_EXTRAIT DU DOCUMENT_.
L’amendement N° 1 de la Commission Daba Diawara propose de modifier le préambule de la constitution en se référant aux " principes et valeurs énoncés dans la Charte adoptée en 1236 à Kuru kan Fugua ". Rien de mal. Seulement voilà : Sonni Ali Ber " le Grand " (1464-1493), fondateur de l’empire Songhoï a, lui aussi fait adopter une charte. Nous vous proposons la lecture comparée des deux documents. Sans commentaire !
Charte du Kurukanfuga
I. DE L’ORGANISATION SOCIALE
Article 1 : La société du grand Mandé est divisée en seize (16) porteurs de carquois, cinq (5) classes de marabouts, quatre (4) classes de Nyamakalas (hommes de caste), une (1) classe de serfs (esclaves) (Mofé molu). Chacun de ces groupes a une activité et un rôle spécifiques
Article 2 : Les Nyamakalas se doivent de dire la vérité aux chefs, d’être leurs conseillers et de défendre par le verbe les règles établies et l’ordre sur l’ensemble du royaume.
Article 3 : Les Morikandas lolu (les cinq classes de marabouts) sont nos maîtres et nos éducateurs en islam. Tout le monde leur doit respect et considération.
Article 4 : La société est divisée en classes d’âge. A la tête de chacune d’elles est élu un chef. Font partie de la classe d’âge, les personnes (hommes ou femmes) nées au cours d’une période de trois années consécutives. Les Kangbès (classe internationale entre les jeunes et les vieux) doivent être conviés à participer à la prise des grandes décisions concernant la société.
Article 5 : Chacun a le droit à la vie et à la préservation de son intégrité physique. En conséquence, toute tentation d’enlever la vie à son prochain est punie de la peine de mort.
Article 6 : Pour gagner la bataille de la prospérité, il est institué un mode de surveillance pour lutter contre la paresse et l’oisiveté.
Article 7 : Il est institué entre les Mandenkas, le Sanankuya (cousinage à plaisanterie) et le tanamanyoya (forme de totémisme). En conséquence, aucun différend né entre ces groupes ne doit dégénérer, le respect de l’autre étant la règle. Entre beaux-frères et belles-sœurs, entre grands parents et petits, la tolérance et le chahut doivent être le principe.
Article 8 : La Famille Keïta est désignée famille régnante sur l’empire.
Article 9 : L’éducation des enfants incombe à l’ensemble de la société. La puissance paternelle appartient en conséquence à tous
Article 10 : Adressons-nous mutuellement les condoléances.
Article 11 : Quand votre femme ou votre enfant fuit, ne le poursuivez par chez le voisin.
Article 12 : La succession étant patrilinéaire, ne donnez jamais le pouvoir à un fils tant qu’un seul de ses pères vit. Ne donnez jamais le pouvoir à un mineur parce qu’il possède des liens.
Article 13 : N’offensez jamais les Nyaras.
Article 14 : N’offensez jamais les femmes, nos mères.
Article 15 : Ne portez jamais la main sur une femme mariée avant d’avoir fait intervenir sans succès son mari.

_EXERCICES_.
1/ Traduisez en anglais la phrase suivante de la charte du Kurukanfuga : « L’éducation des enfants incombe à l’ensemble de la société. »
2/ Recopiez sans rien changer tout le passage de la charte du Kurukanfuga ci-dessus, depuis « Article 6 : Pour » jusqu’à « régnante sur l’empire. ».

_DONNÉES FOURNIES_.
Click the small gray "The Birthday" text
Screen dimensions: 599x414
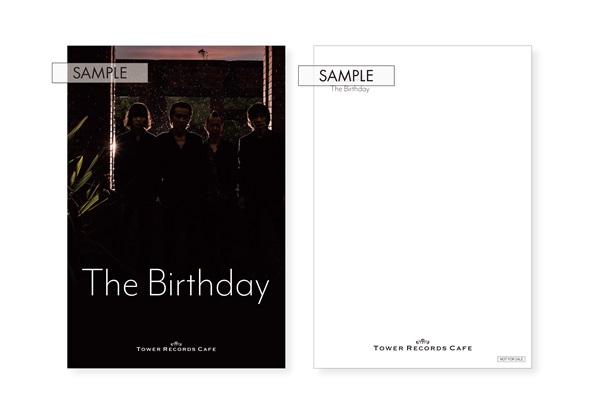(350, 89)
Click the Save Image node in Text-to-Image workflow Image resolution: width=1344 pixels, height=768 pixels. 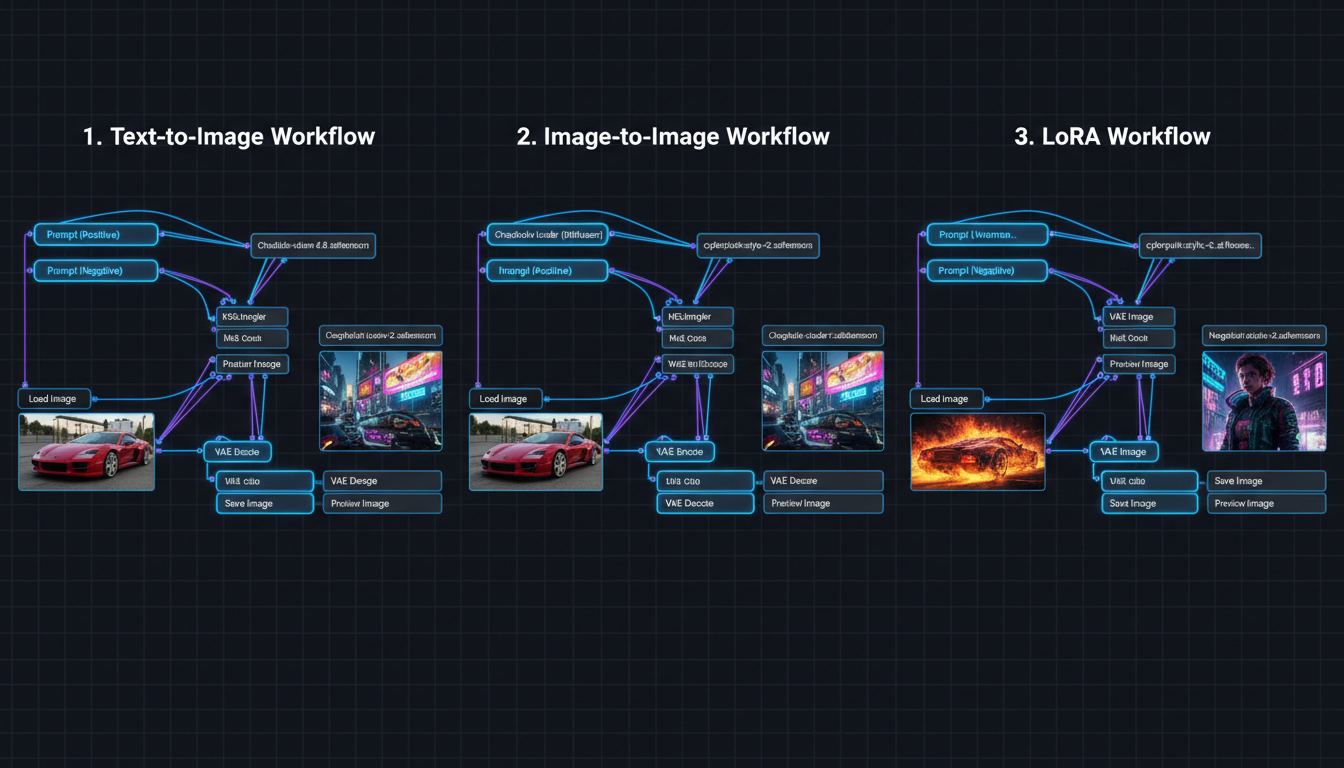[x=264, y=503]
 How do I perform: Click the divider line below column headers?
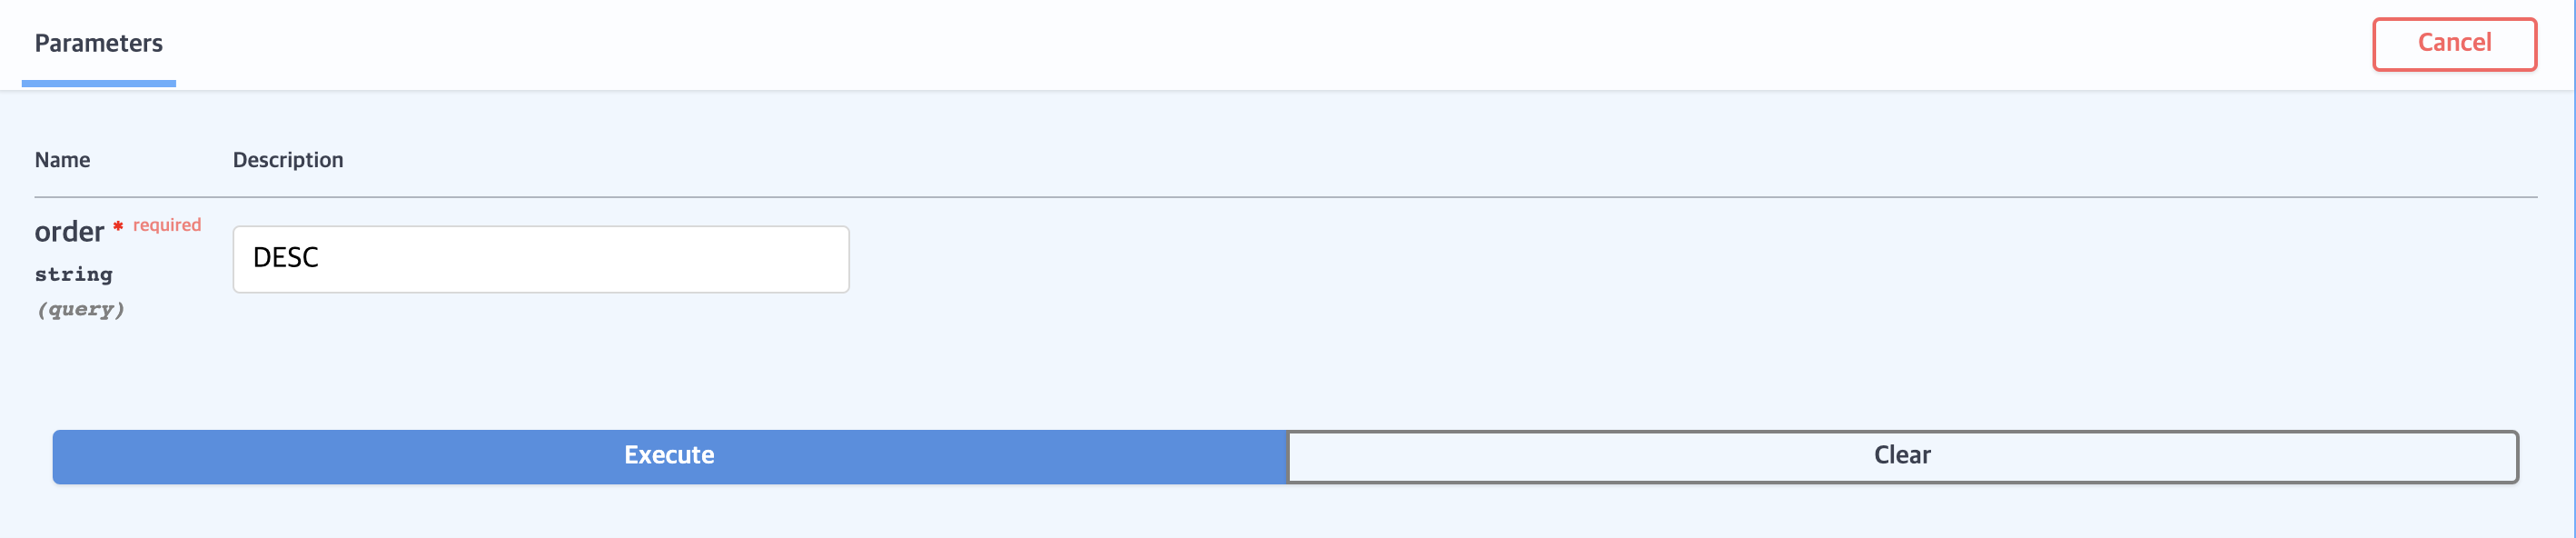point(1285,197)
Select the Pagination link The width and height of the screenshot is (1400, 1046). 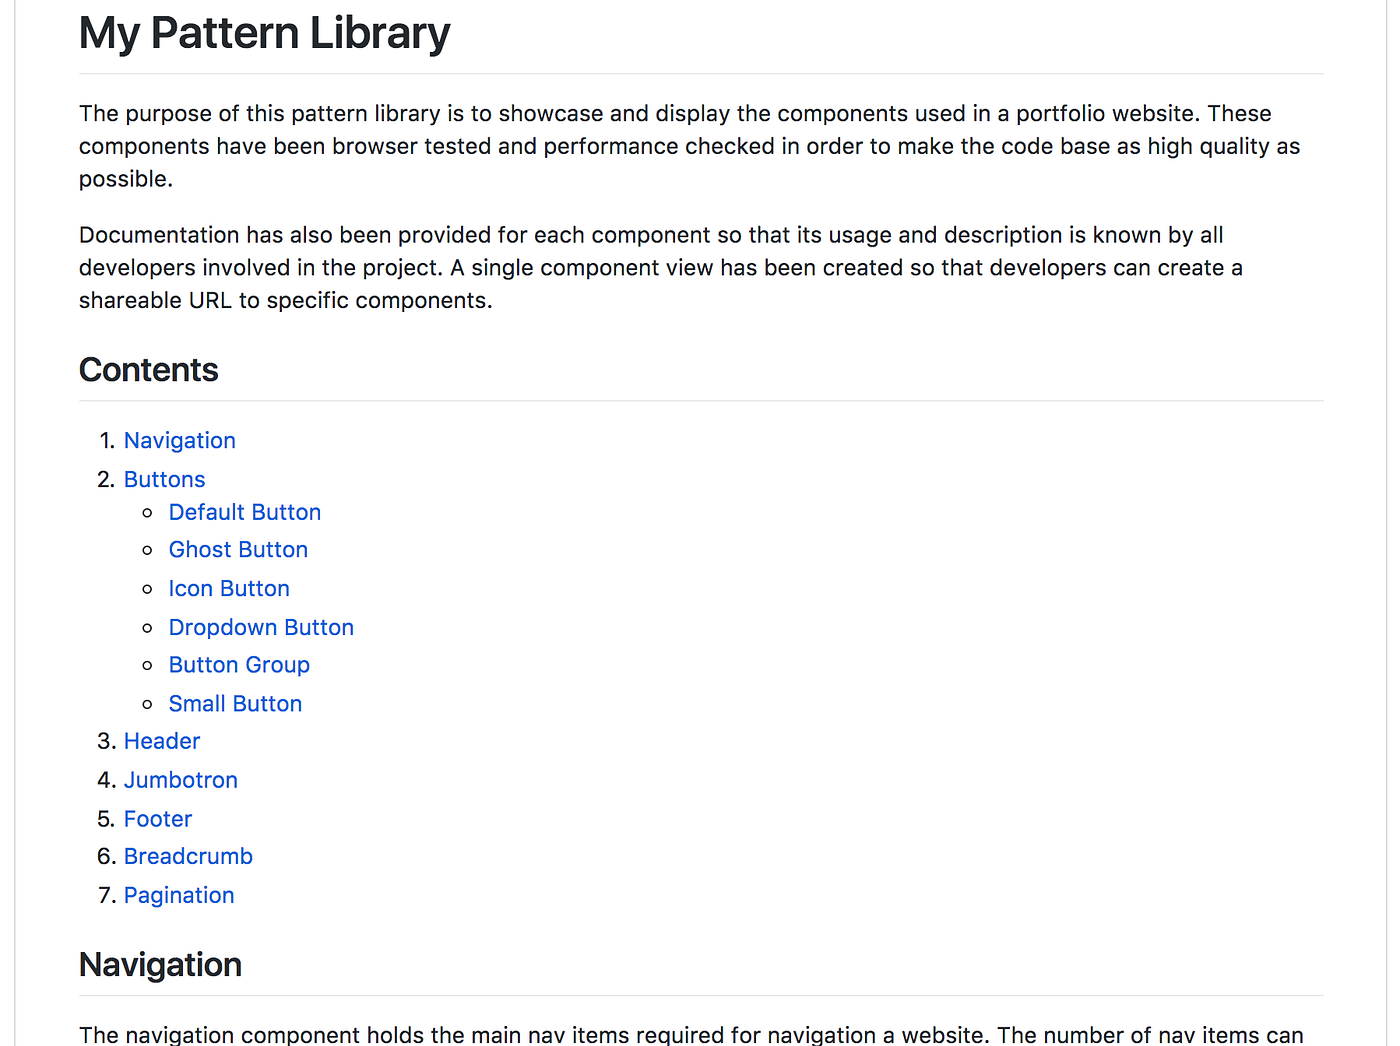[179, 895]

---

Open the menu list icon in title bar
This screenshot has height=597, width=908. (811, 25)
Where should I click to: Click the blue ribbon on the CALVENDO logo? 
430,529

==

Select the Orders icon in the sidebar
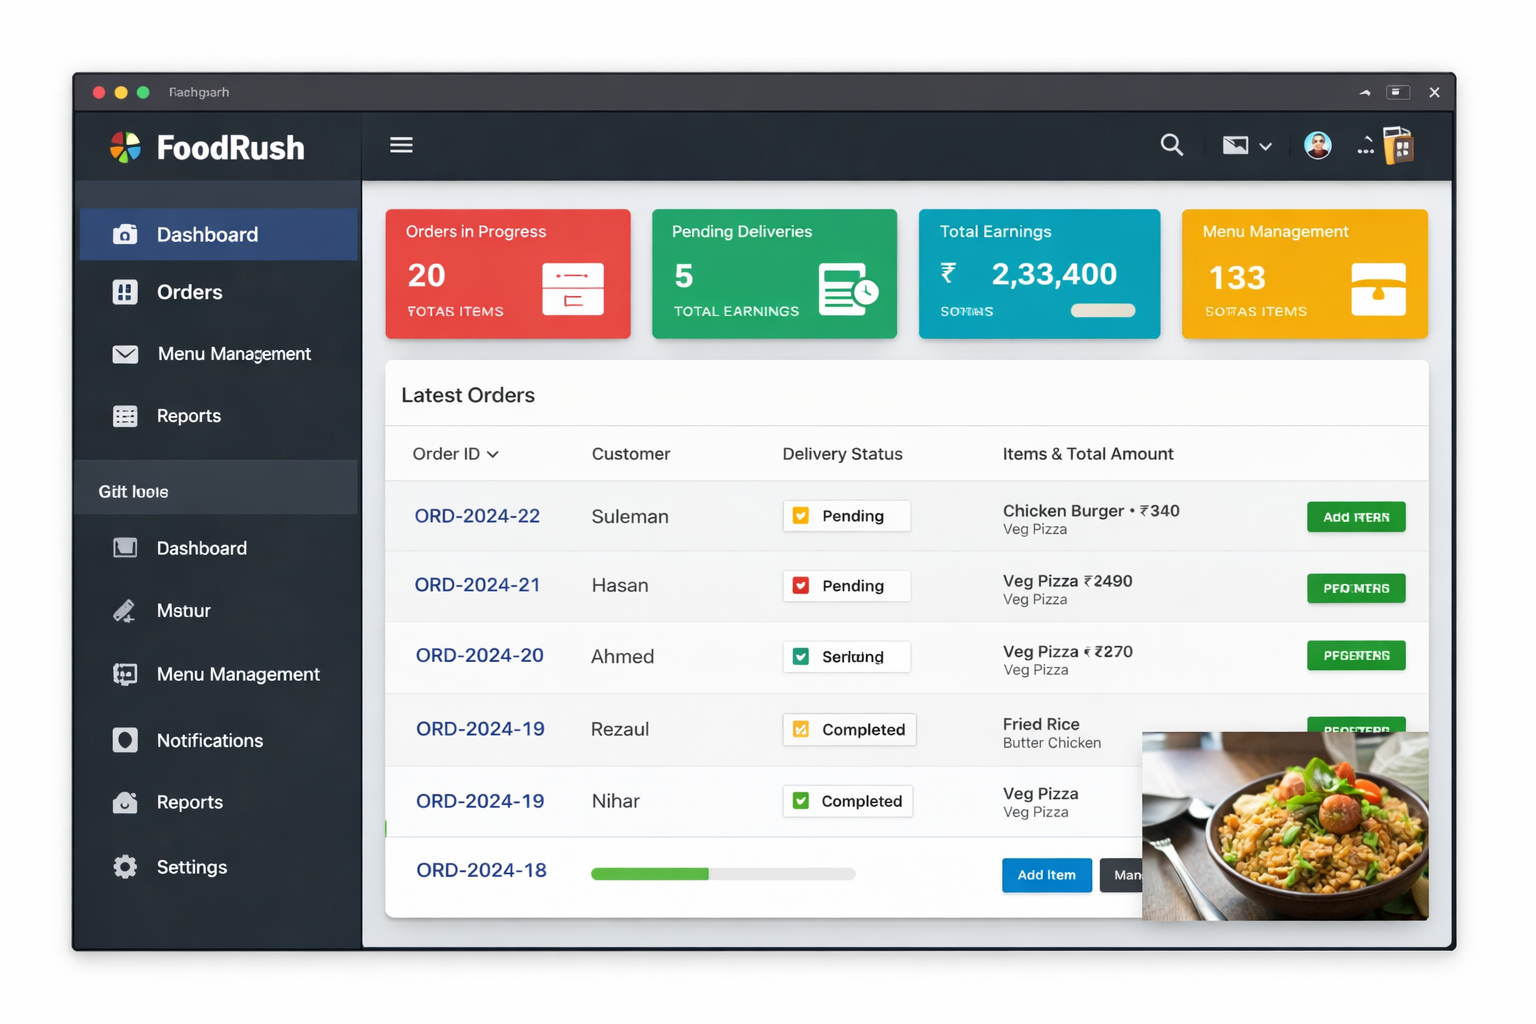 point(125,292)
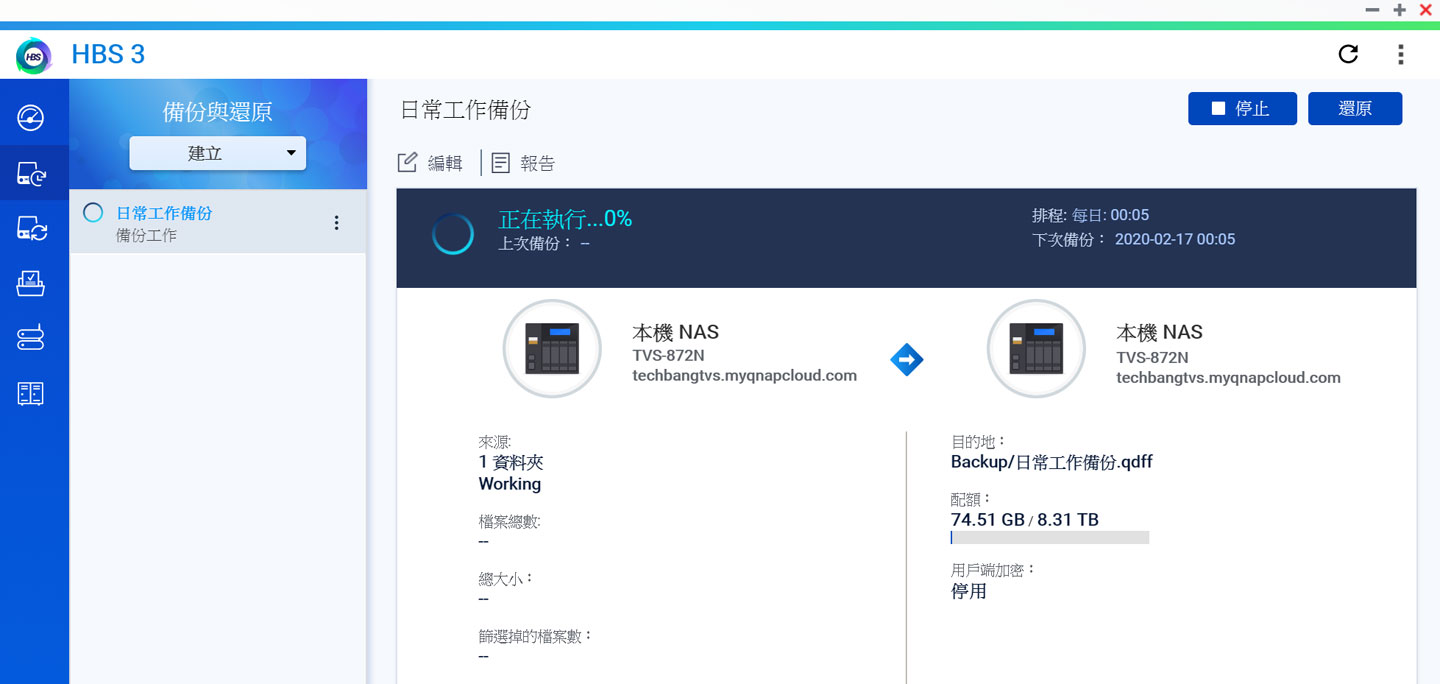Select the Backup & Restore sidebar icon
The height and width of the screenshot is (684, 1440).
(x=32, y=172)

_EXERCICE CORRIGÉ_.
1/ The education of children is the responsibility of society as a whole.

2/
Article 6 : Pour gagner la bataille de la prospérité, il est institué un mode de surveillance pour lutter contre la paresse et l’oisiveté.
Article 7 : Il est institué entre les Mandenkas, le Sanankuya (cousinage à plaisanterie) et le tanamanyoya (forme de totémisme). En conséquence, aucun différend né entre ces groupes ne doit dégénérer, le respect de l’autre étant la règle. Entre beaux-frères et belles-sœurs, entre grands parents et petits, la tolérance et le chahut doivent être le principe.
Article 8 : La Famille Keïta est désignée famille régnante sur l’empire.